(Collection entries)

◆ ◆ ◆

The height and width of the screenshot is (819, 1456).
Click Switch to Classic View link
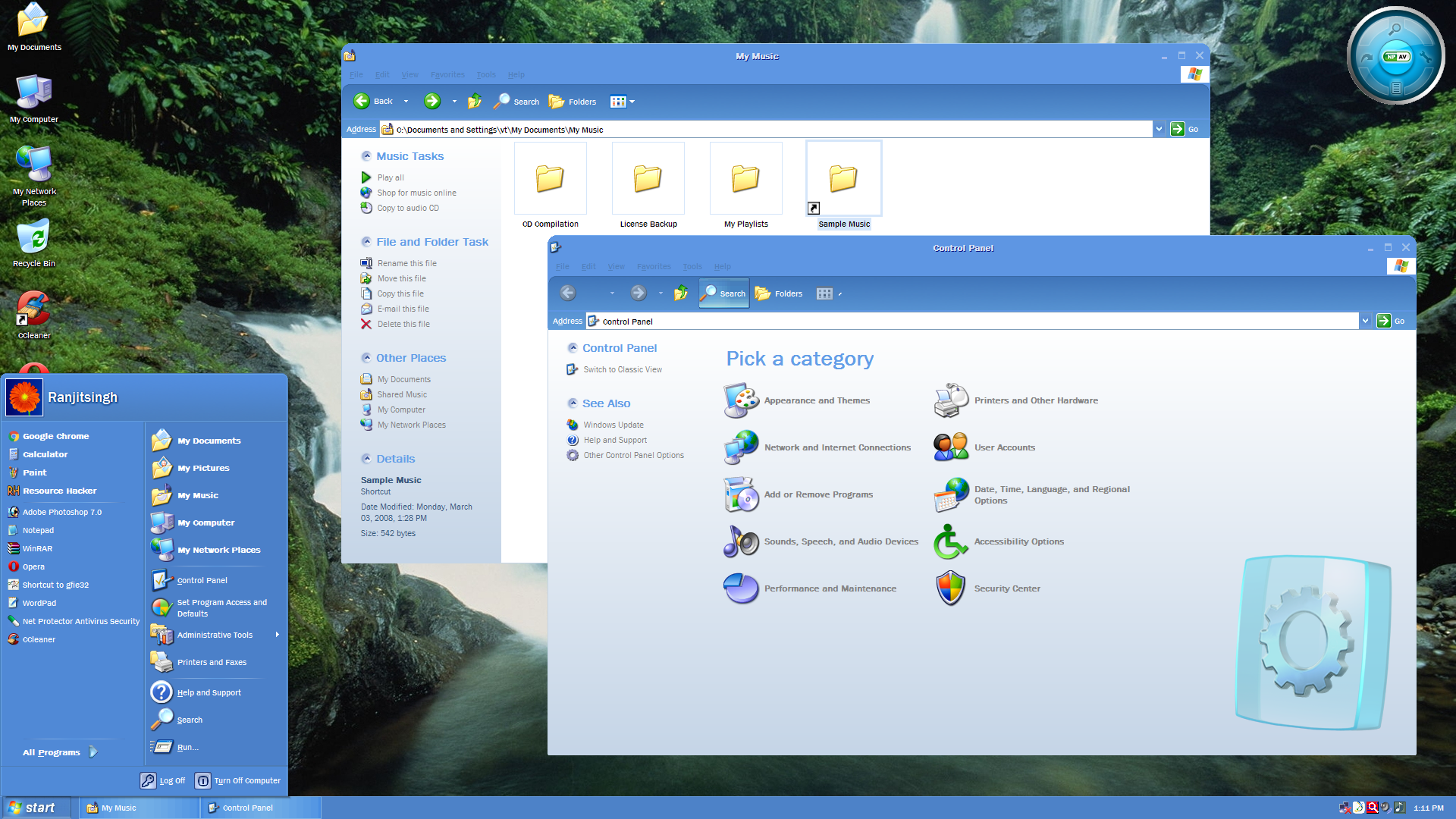point(622,369)
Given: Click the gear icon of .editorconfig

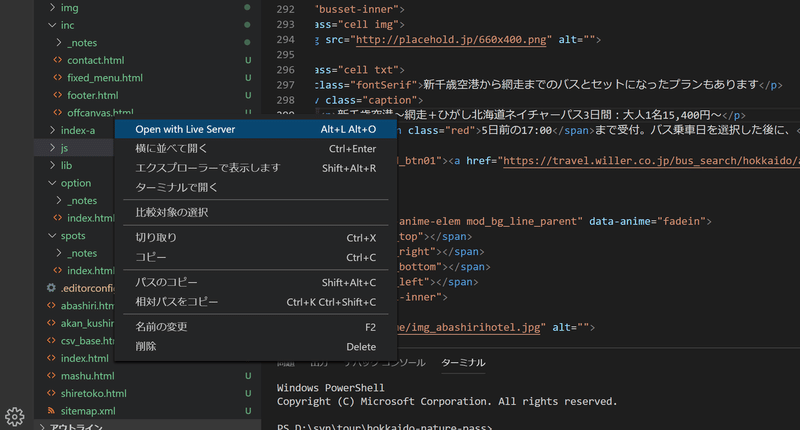Looking at the screenshot, I should coord(52,288).
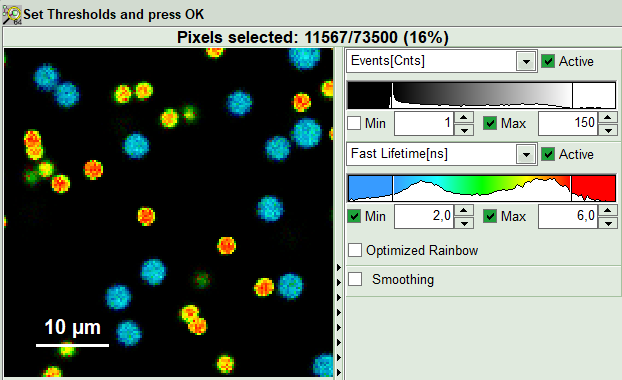Click the rainbow lifetime histogram bar
622x380 pixels.
[482, 188]
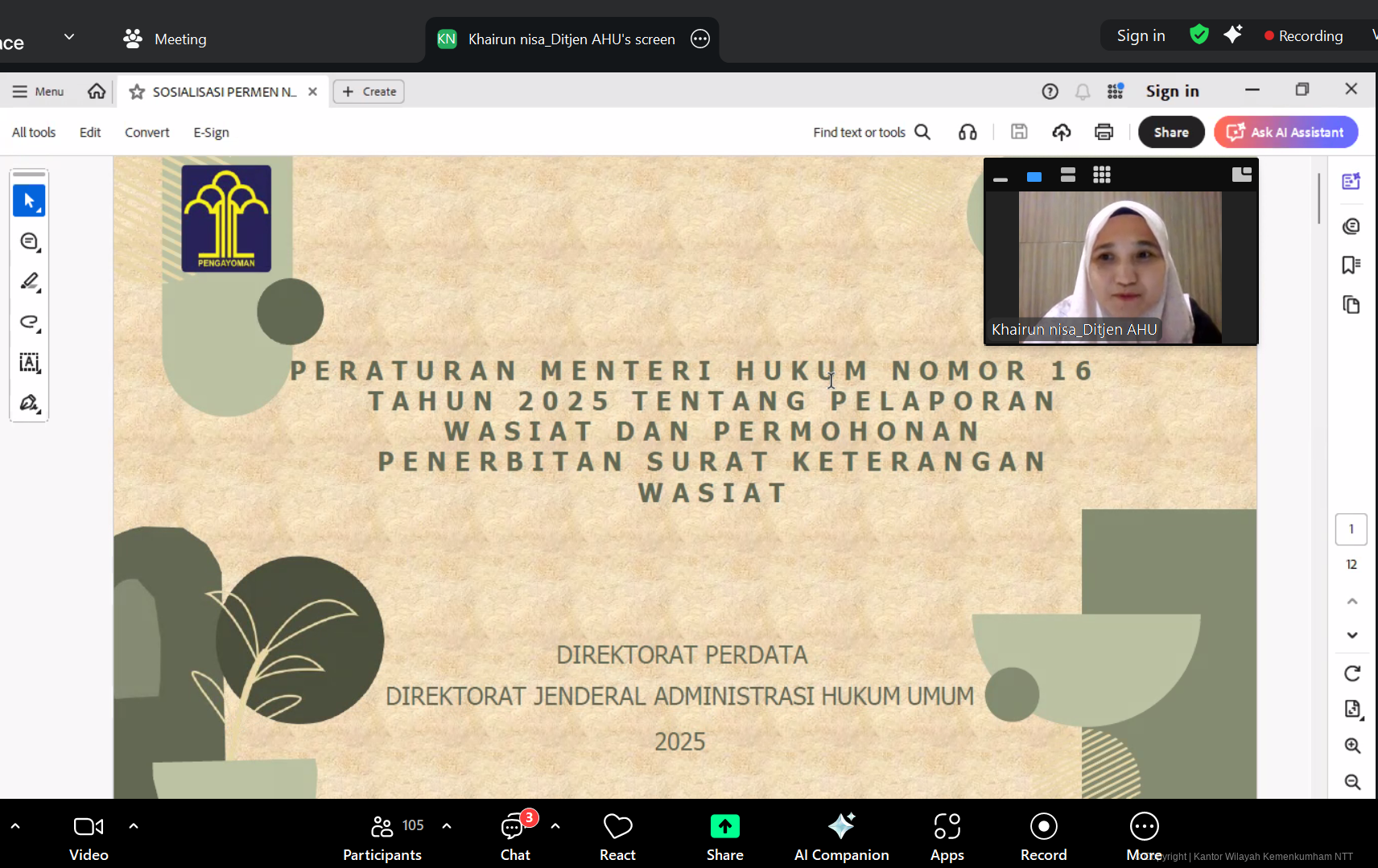Minimize the Zoom video panel
The height and width of the screenshot is (868, 1378).
pos(1000,178)
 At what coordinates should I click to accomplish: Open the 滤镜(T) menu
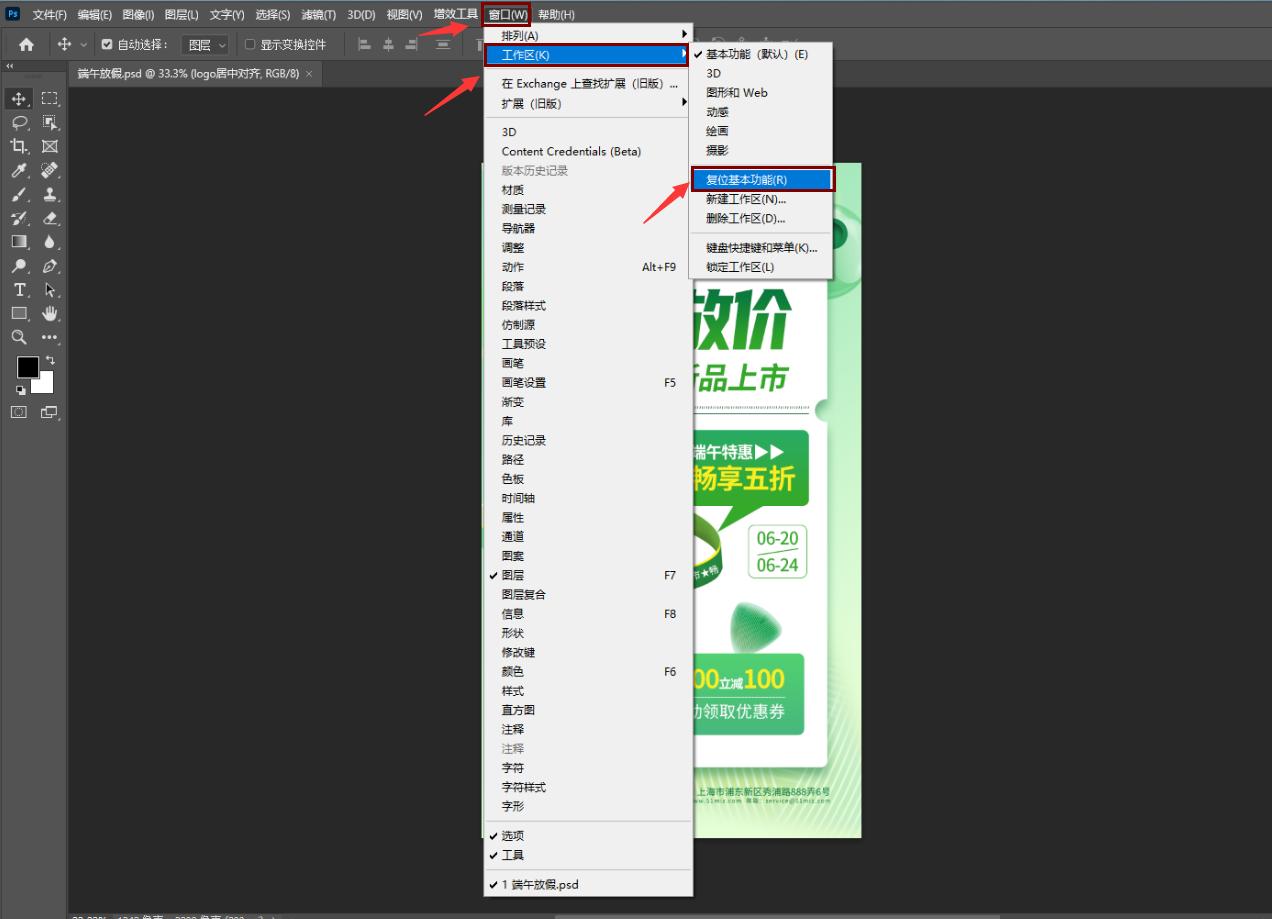[320, 14]
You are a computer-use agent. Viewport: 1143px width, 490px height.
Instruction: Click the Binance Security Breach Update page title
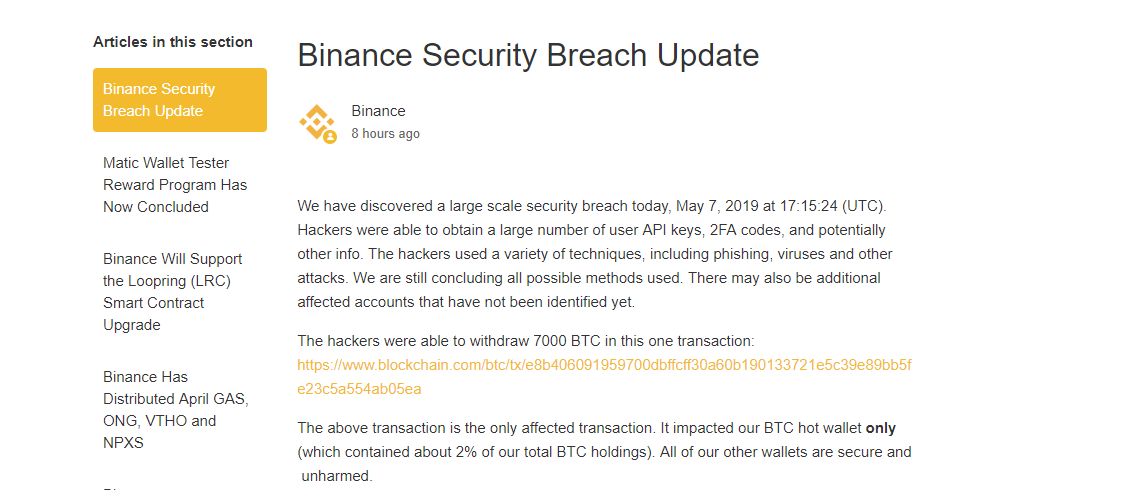coord(528,55)
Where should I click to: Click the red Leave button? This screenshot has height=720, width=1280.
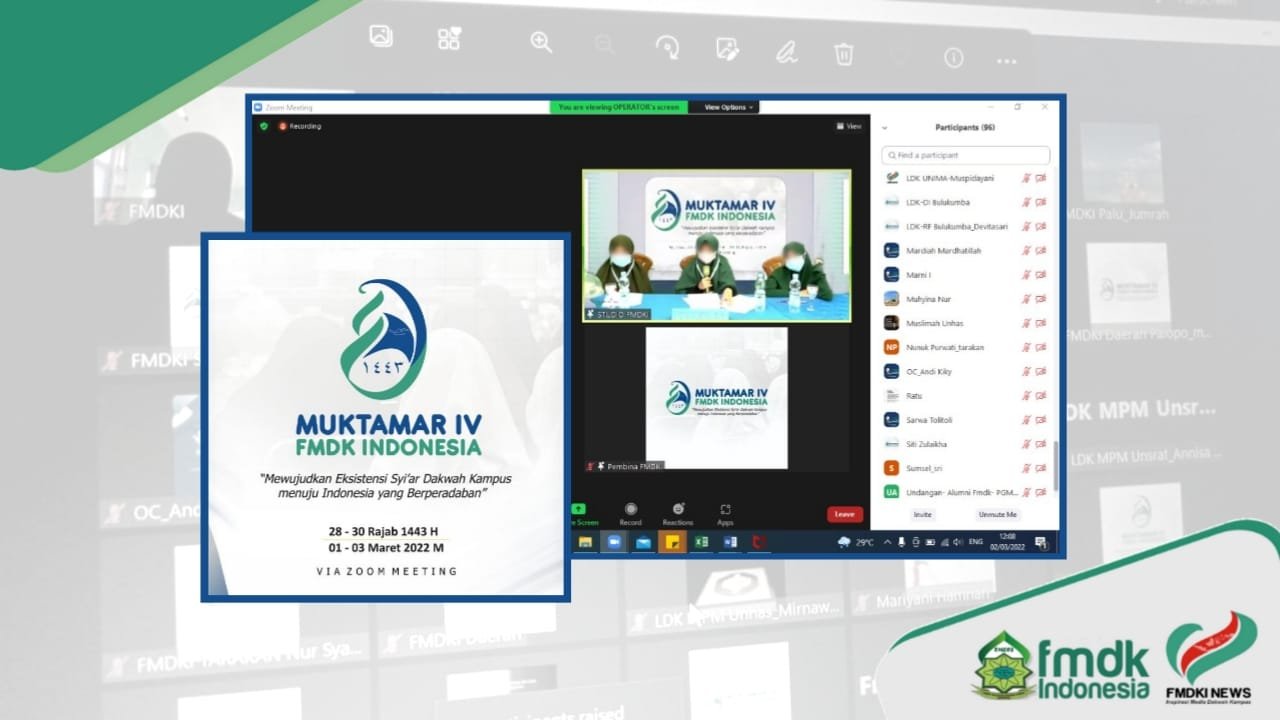pyautogui.click(x=844, y=514)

◆ ◆ ◆

Copy every line of the items above word for word, leaving the pictures out.

### Full solution
The height and width of the screenshot is (819, 1456).
Click Switch to Classic View link
point(622,369)
Given: Click the gear icon of .editorconfig

Looking at the screenshot, I should coord(52,288).
Click the rainbow lifetime histogram bar
622x380 pixels.
[482, 188]
Minimize the Zoom video panel
The height and width of the screenshot is (868, 1378).
pos(1000,178)
 At what coordinates should I click to accomplish: Open the 滤镜(T) menu
[320, 14]
You are a computer-use agent. Viewport: 1143px width, 490px height.
Instruction: Click the Binance Security Breach Update page title
coord(528,55)
Where should I click to: Click the red Leave button? This screenshot has height=720, width=1280.
pyautogui.click(x=844, y=514)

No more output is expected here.